Experiments are confined to recurrent SA (without positional encodings, masking, or MLP blocks), remaining distant from practical Transformer architectures.
The upper bound in Proposition 5.1 is excessively loose (far larger than empirically observed values); tighter theoretical bounds are needed.
The concentration of Lyapunov exponents near zero and the validity of the Jacobian approximation lack rigorous theoretical proofs.
The analysis has not been extended to non-recurrent (single-forward-pass) standard Transformers, which is a natural direction for future work.

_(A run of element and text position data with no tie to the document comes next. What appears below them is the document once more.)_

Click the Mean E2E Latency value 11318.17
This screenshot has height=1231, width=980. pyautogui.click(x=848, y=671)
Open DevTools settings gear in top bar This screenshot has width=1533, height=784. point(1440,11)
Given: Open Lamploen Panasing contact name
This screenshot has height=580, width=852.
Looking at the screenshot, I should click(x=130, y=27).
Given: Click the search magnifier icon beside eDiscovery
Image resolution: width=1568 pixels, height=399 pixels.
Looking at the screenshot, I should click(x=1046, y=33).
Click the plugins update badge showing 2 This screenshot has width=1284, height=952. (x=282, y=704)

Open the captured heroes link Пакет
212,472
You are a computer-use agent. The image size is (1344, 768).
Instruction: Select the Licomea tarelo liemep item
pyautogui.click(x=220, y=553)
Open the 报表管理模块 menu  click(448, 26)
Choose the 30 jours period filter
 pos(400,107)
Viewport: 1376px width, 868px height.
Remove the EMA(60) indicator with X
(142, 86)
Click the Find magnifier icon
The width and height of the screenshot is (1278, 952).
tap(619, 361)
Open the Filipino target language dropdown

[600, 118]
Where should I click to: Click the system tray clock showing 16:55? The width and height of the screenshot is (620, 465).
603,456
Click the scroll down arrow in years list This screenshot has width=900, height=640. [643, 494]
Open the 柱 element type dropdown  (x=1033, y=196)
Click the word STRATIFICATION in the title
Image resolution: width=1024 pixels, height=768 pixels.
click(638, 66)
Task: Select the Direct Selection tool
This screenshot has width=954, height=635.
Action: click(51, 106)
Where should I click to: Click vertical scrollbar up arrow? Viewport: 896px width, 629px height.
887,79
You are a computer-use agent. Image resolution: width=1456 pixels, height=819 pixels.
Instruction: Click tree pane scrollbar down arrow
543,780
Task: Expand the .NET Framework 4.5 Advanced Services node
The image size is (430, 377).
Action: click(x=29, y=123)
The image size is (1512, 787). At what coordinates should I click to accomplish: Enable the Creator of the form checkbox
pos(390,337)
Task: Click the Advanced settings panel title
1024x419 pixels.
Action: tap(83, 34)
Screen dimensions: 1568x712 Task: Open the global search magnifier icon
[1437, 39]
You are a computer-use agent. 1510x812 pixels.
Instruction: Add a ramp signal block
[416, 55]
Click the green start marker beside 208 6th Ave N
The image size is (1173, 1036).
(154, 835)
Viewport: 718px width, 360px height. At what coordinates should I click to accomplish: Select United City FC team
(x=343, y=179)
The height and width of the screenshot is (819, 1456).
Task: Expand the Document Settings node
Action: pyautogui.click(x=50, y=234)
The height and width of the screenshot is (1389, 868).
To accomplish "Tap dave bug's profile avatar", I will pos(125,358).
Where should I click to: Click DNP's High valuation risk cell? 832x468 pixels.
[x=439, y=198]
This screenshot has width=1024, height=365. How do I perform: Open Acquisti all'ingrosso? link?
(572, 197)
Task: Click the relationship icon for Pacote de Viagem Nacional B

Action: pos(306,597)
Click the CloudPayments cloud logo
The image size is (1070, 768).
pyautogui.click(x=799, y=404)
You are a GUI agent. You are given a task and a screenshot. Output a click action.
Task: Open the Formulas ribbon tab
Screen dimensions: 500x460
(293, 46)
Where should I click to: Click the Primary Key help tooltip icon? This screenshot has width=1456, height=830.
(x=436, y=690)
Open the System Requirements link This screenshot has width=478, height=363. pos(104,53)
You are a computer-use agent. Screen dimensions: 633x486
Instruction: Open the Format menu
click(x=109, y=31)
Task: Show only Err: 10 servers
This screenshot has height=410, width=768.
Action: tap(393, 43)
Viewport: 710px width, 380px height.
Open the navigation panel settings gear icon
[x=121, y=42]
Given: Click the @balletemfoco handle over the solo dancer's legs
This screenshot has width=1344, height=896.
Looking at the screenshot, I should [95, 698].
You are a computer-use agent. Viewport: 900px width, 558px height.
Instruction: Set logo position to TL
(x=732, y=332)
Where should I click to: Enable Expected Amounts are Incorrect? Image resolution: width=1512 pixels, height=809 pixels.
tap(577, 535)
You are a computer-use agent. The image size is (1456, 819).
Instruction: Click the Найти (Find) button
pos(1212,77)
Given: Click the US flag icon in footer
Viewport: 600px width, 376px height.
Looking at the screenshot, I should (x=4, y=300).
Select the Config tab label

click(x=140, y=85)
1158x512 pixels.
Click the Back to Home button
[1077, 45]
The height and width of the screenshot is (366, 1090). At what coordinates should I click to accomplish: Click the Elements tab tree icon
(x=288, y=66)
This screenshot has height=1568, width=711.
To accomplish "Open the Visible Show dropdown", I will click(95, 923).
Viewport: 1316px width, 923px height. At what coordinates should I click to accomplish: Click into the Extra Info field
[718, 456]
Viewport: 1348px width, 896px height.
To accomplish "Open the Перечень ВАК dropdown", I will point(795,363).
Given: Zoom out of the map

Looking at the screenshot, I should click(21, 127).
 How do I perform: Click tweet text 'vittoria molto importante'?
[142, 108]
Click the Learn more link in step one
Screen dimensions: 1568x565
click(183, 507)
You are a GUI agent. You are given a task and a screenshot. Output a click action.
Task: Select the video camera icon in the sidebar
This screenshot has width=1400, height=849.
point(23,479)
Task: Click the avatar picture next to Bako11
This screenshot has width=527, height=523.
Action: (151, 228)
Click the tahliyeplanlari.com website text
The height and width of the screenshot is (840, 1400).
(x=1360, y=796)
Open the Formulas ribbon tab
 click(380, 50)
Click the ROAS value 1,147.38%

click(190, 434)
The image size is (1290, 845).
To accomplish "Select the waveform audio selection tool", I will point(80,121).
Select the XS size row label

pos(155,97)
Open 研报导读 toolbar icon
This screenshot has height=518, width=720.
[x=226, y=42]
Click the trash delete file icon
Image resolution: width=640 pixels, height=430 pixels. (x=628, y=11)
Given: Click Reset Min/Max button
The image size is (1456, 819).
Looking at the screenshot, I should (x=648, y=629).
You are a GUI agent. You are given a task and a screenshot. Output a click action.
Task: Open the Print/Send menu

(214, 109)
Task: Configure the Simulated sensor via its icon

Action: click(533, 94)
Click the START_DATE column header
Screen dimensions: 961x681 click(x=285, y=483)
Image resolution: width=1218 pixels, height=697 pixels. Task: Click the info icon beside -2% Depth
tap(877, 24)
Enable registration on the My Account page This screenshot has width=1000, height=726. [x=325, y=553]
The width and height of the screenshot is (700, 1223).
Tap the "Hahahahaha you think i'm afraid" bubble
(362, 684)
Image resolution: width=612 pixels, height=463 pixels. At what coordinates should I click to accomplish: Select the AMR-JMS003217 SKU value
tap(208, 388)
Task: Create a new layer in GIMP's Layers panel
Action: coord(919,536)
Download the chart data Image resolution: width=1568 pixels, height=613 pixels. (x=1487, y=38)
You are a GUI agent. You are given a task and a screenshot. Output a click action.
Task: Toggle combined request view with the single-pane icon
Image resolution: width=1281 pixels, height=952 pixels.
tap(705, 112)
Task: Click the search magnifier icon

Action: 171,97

This work aligns with research on edge-of-chaos theory in RNNs and deep networks, but represents the first systematic application to SA.
AKOrN's Kuramoto model provides intuitive motivation; however, this paper demonstrates that normalization, not the oscillator design, is the decisive factor.
Practical implication: test-time scaling in recurrent Transformers may not require complex oscillator designs; a simple "SA + RMSNorm + input injection" architecture may suffice.

Rating¶

Novelty: ⭐⭐⭐⭐⭐ The Jacobian/Lyapunov exponent perspective on SA dynamics is highly original.
Experimental Thoroughness: ⭐⭐⭐⭐ Theory and experiments are tightly integrated, though the task scope is narrow (primarily Sudoku).
Writing Quality: ⭐⭐⭐⭐ Well-structured with a smooth logical progression from energy functions to Jacobian analysis.
Value: ⭐⭐⭐⭐ Provides an important dynamical systems perspective for understanding recurrent Transformers and test-time scaling.